La procedura sarà coordinata da Azienda Zero Calabria, l’organismo regionale che sta progressivamente assumendo un ruolo centrale nella gestione amministrativa delle procedure concorsuali della sanità. Prima del concorso vero e proprio sarà avviata una procedura di mobilità, come previsto dalla normativa.
Azienda Zero coordina il reclutamento degli specialisti
Dopo le selezioni dedicate alle aree di prima emergenza, il sistema sanitario regionale concentra ora l’attenzione sugli anestesisti rianimatori, una delle figure professionali più richieste all’interno delle strutture ospedaliere.
Il numero dei posti disponibili è stato definito sulla base delle esigenze indicate dalle Aziende sanitarie provinciali e dalle aziende ospedaliere calabresi, con l’obiettivo di garantire una maggiore copertura dei reparti e ridurre le difficoltà organizzative legate alla carenza di specialisti.
Il nuovo concorso rientra nel percorso avviato dalla Regione per accorpare e rendere più rapide le procedure di assunzione attraverso una gestione regionale centralizzata.
Le maggiori carenze negli organici a Vibo Valentia e Reggio Calabria
La distribuzione dei posti evidenzia una situazione particolarmente critica in alcune aree della regione. Secondo i fabbisogni comunicati dalle aziende sanitarie, la necessità maggiore riguarda l’Asp di Vibo Valentia, dove sono previsti 19 nuovi anestesisti rianimatori. A seguire c’è l’Asp di Reggio Calabria, che ha evidenziato un fabbisogno di 12 unità.
Le altre richieste riguardano l’Asp di Cosenza, con quattro posti disponibili, l’Azienda ospedaliera universitaria di Catanzaro, con tre unità da inserire, e l’Asp di Catanzaro, con due posti.
Nuove procedure anche per radiodiagnostica
Parallelamente al concorso per anestesisti, prosegue il programma di rafforzamento degli organici in altri settori specialistici della sanità regionale. Sono infatti previsti 24 posti per medici di radiodiagnostica, anche in questo caso attraverso una procedura che sarà preceduta dalla mobilità.
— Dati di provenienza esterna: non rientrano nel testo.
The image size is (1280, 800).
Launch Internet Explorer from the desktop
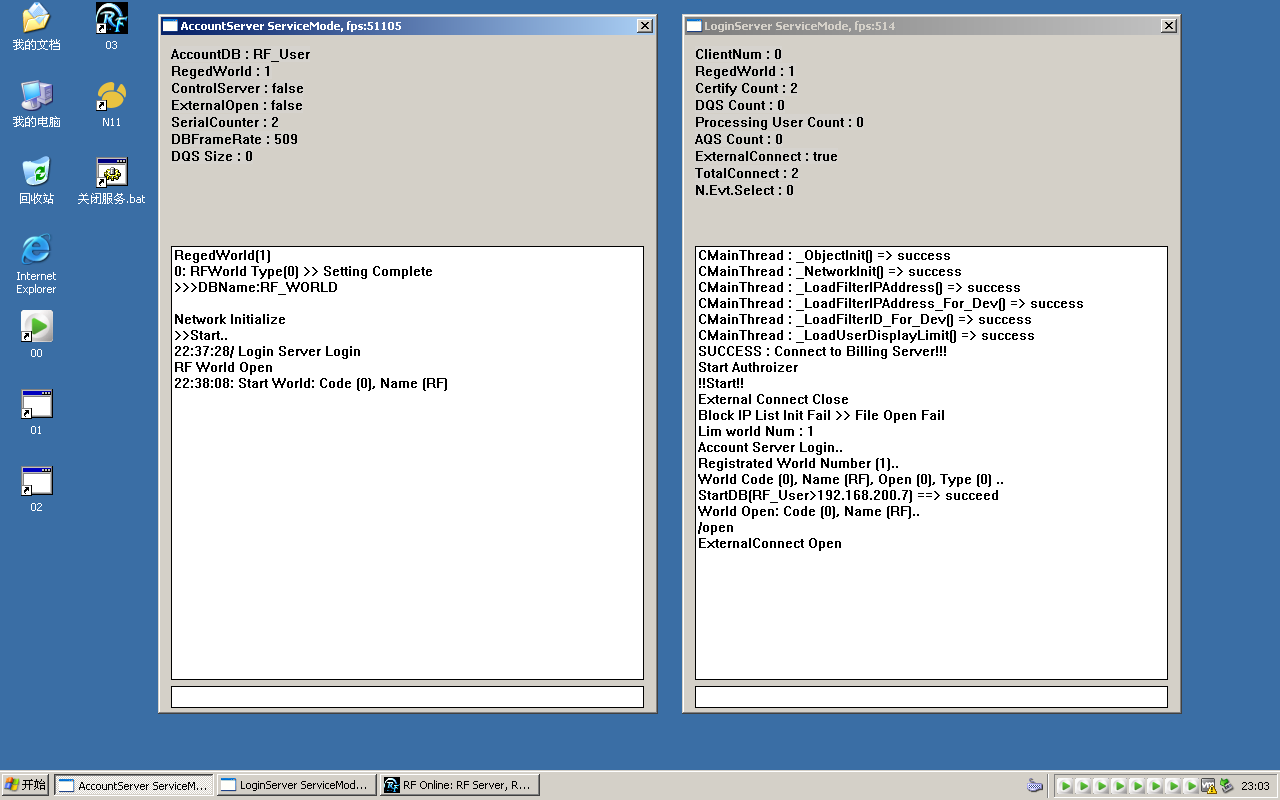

Il fabbisogno maggiore riguarda l’Asp di Reggio Calabria, con otto posti disponibili, seguita dall’Asp di Catanzaro, che ne richiede sette. Sono invece tre i posti previsti rispettivamente nelle Asp di Cosenza e Vibo Valentia, due quelli destinati all’Asp di Crotone e uno all’Azienda ospedaliera universitaria Dulbecco di Catanzaro.
In arrivo anche 19 posti per neurologi
Nei giorni scorsi è stato inoltre pubblicato un avviso per il reclutamento di 19 medici neurologi destinati alle strutture sanitarie calabresi. La nuova selezione si aggiunge al piano di assunzioni avviato dalla Regione per affrontare la carenza di personale medico e garantire una maggiore continuità assistenziale nei reparti specialistici.
L’obiettivo è colmare le carenze negli ospedali calabresi
Il rafforzamento degli organici rappresenta una delle principali sfide per il sistema sanitario regionale. Le nuove procedure concorsuali puntano a coprire i posti vacanti e a garantire maggiore stabilità ai servizi ospedalieri.
Resta centrale la capacità delle strutture calabresi di attrarre nuovi professionisti, in un contesto nazionale caratterizzato dalla crescente difficoltà nel reperimento di medici specialisti.